After years of running as a bare-metal Ubuntu install, Hermes Secure Email Gateway has been rebuilt from the ground up as a containerized stack. Today we’re announcing v260612, the first public release of Hermes SEG’s Docker era.
If you’ve run Hermes before, you know it as a custom installer that laid down host-level Postfix, Amavis, Dovecot, Lucee, and OpenLDAP and wired them together with systemd. v260612 replaces all of that with a single coherent, shipping product: a 19-container stack you stand up with one docker compose up -d.
Why Docker
The bare-metal installer served Hermes well for years, but it tied the whole stack to one host’s package versions and made upgrades a careful, manual affair. The Docker rewrite makes Hermes reproducible, portable, and isolated: every service is a pinned image, the whole deployment is described by one Compose file, and updates are a single orchestrated command. Your mail and data still live on your hardware, under your control, that part never changes.
What’s in v260612
A complete, self-hosted stack: free and open source
The entire gateway and mail server run in containers: anti-spam (SpamAssassin, postscreen, RBLs), anti-malware (ClamAV with managed feeds), full encryption (SMTP TLS, S/MIME, PGP, encrypted-PDF, at-rest mail-crypt), and email authentication (SPF, DKIM, DMARC, ARC). It’s AGPLv3, the Community Edition is the complete stack, no feature held back, deployable in front of Microsoft 365 / Google Workspace or as your full mail backend.
Time-of-click Link Guard (Pro)
Modern phishing weaponizes links after delivery, a URL that scanned clean on arrival points to a payload by the time someone clicks. Link Guard closes that gap: inbound links are rewritten through a Hermes redirect and the destination’s reputation is checked at the moment of the click, with layered verdicts (heuristics + URLhaus / OpenPhish + optional Google Safe Browsing / VirusTotal), per-tier admin actions, and transparent restoration of links on reply/forward. It’s the kind of protection you’d normally pay Proofpoint or Mimecast for, self-hosted.
Backup, disaster recovery & re-host
Docker-aware tooling for hot backups, cross-host restore with storage-topology remap and credential reconciliation, and a full host-identity rewire, so moving Hermes to new hardware is a procedure, not an ordeal.
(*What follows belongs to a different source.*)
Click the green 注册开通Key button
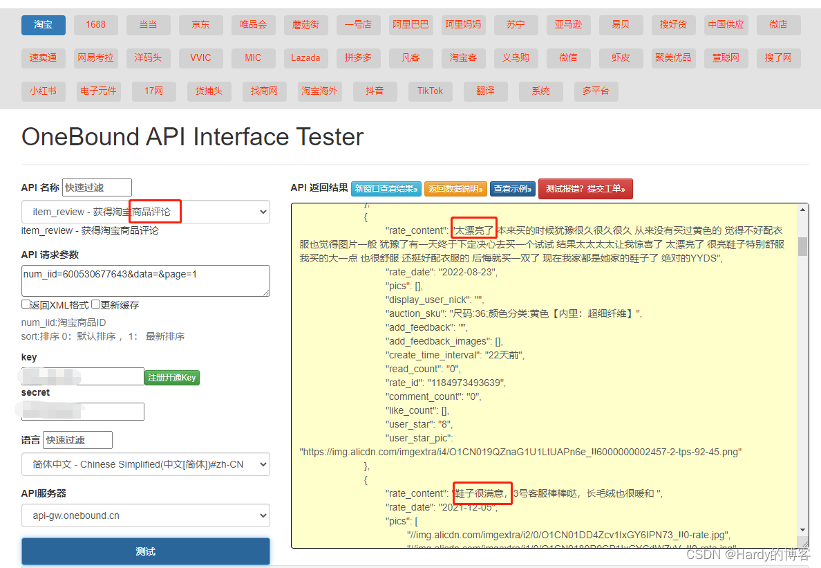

Single sign-on and MFA, everywhere
Authelia provides unified MFA (TOTP, WebAuthn, Duo Push) across the admin console, the user self-service portal, and Nextcloud via OIDC. And because most mail clients still speak plain IMAP/SMTP rather than OIDC, app passwords give users per-device credentials for their desktop and mobile mail and DAV apps, so those clients keep working without weakening the MFA protecting the main account.
Nextcloud, built in
Webmail, file sync, calendars (CalDAV), and contacts (CardDAV) ship with the stack and are pre-provisioned on first login.
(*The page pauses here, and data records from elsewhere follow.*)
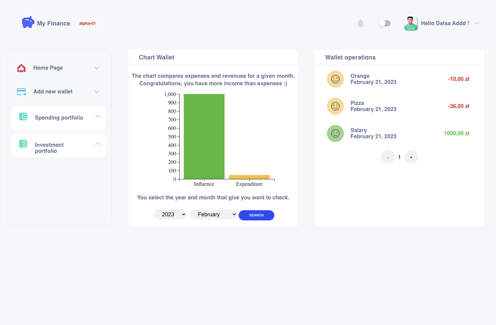
Task: Click the piggy bank logo icon
Action: coord(28,22)
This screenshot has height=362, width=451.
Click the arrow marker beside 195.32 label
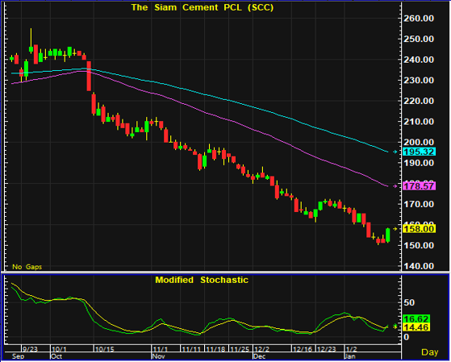point(395,152)
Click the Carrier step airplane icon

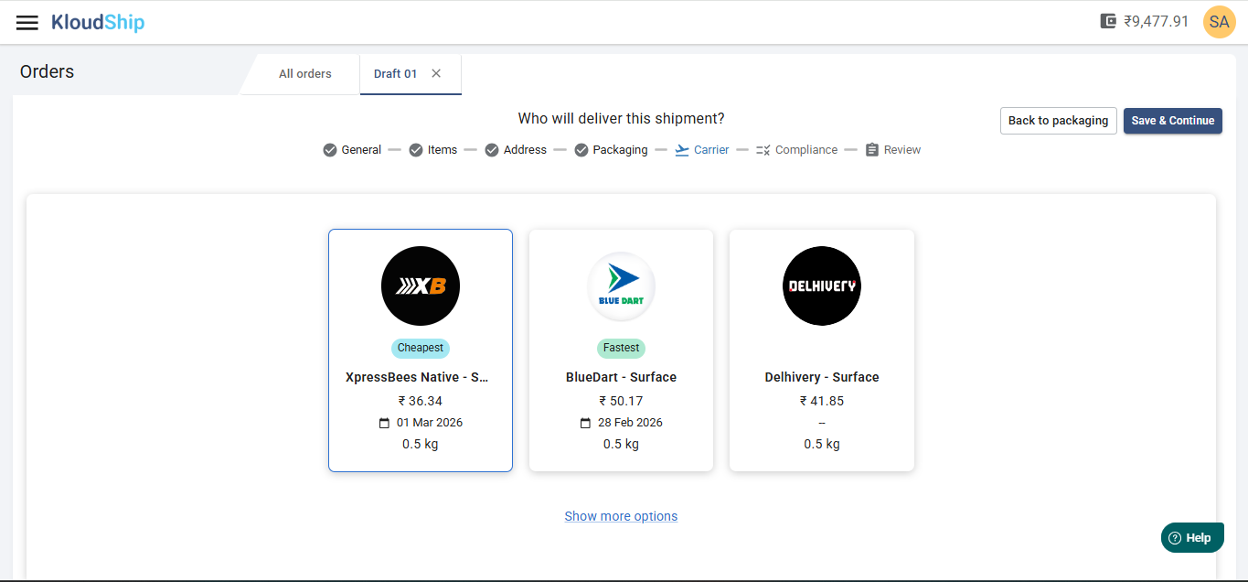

Dovecot 2.4 mailbox hosting
A full Email Server admin UI, domains, mailboxes, aliases, mailbox rules, shared folders, Sieve filters, vacation auto-reply, and a mobile-device setup wizard, on top of a Dovecot 2.4 image.
One-command updates
A five-phase update orchestrator pulls code and images, applies per-release artifacts, and runs post-upgrade hooks, resolving the latest release automatically from the GitHub Releases API.
Community vs Pro
Hermes is honestly open-core. The Community Edition (AGPLv3) is the full mail gateway and server, security, encryption, mailbox hosting, Nextcloud, and SSO, all included and free. Pro adds operational and security extras on top: Link Guard, outbound disclaimers, organizational signatures, an intrusion-prevention UI, console firewall management, and LDAP pass-through auth. Nothing is removed from Community to sell Pro. Pro only adds. (How Hermes compares · Pricing.)
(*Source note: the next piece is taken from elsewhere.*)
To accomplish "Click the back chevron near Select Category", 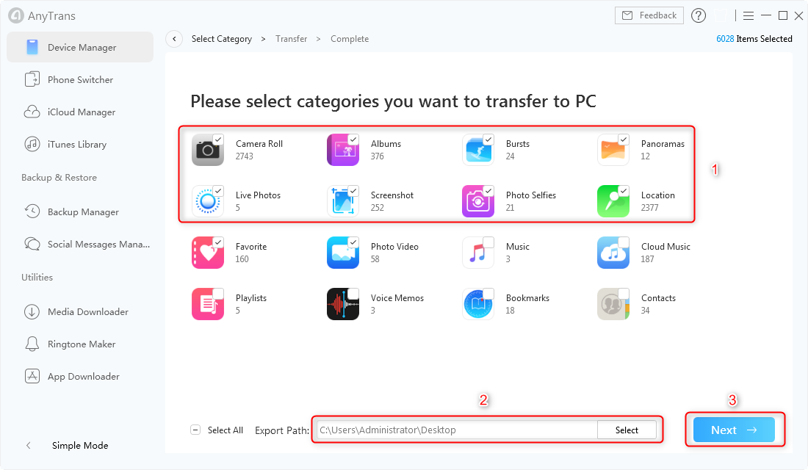I will click(x=173, y=38).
An honest note for production users
v260612 is an early-adopter release. It’s feature-complete and validated end-to-end on our DEV and Test environments, but if you run a production gateway, stand it up in parallel and put it through your own acceptance tests, real send/receive, relay flows, quarantine release, DKIM/SPF/DMARC alignment, and your backup/restore plan, before cutting over. It’s also fresh-install only for now; legacy bare-metal → Docker migration tooling exists in skeletal form but isn’t yet end-to-end. Early-adopter feedback directly shapes the next release.
Get started
Images are published at ghcr.io/deeztek/hermes-<service>:<tag>, releases live on GitHub, and step-by-step install instructions are in the project README.